While forests have long been considered the best natural defence in the battle against climate change, researchers have found that seaweed is in fact the most effective natural way of absorbing carbon emissions from the atmosphere. Unlike tree planting, seaweed does not require fresh water or fertilisers and grows at a much faster rate than trees, expanding by up to 60 centimetres or 2 feet a day. But seaweed’s biggest comparative advantage is that it does not compete for demands on land.

Like plants on land, seaweed uses photosynthesis to absorb CO2 and grow biomass. However coastal marine systems can absorb carbon at rates up to 50 times greater than forests on land, according to Emily Pidgeon, senior director of strategic marine initiatives at Conservation International. Globally, seaweeds are thought to sequester nearly 200 million tonnes of CO2 every year.

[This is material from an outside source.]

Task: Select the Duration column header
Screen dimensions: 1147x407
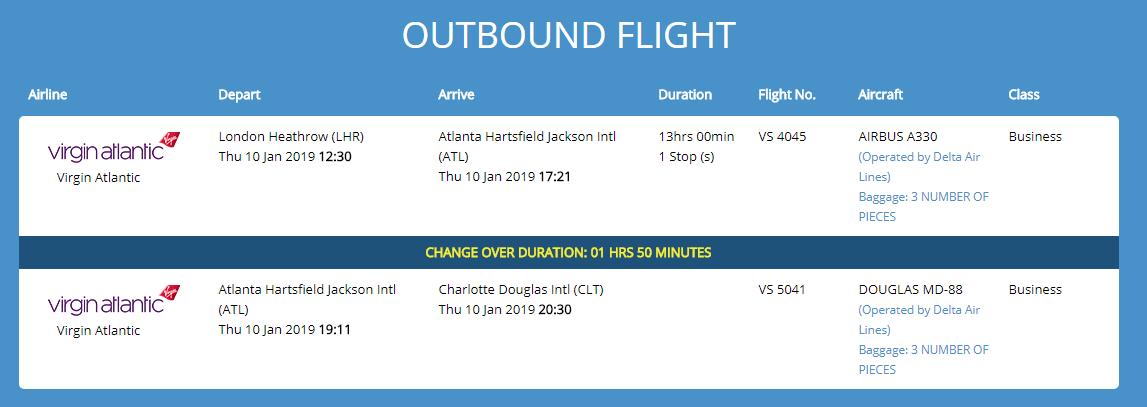Action: (x=685, y=95)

Due to its ability to regenerate quickly, seaweed has the ability to be a nutritious source of food for a long time, potentially helping to solve the food shortage crises we’re facing. Furthermore, if livestock ate small amounts of seaweed mixed into their normal feed, their methane production would be slashed, stopping millions of tonnes of methane being produced and helping battle global warming and climate change.

Already a $10 billion industry in Japan and expanding, Australia is surrounded by seaweed, with our southern coast home to more unique species of seaweed than any other region on earth.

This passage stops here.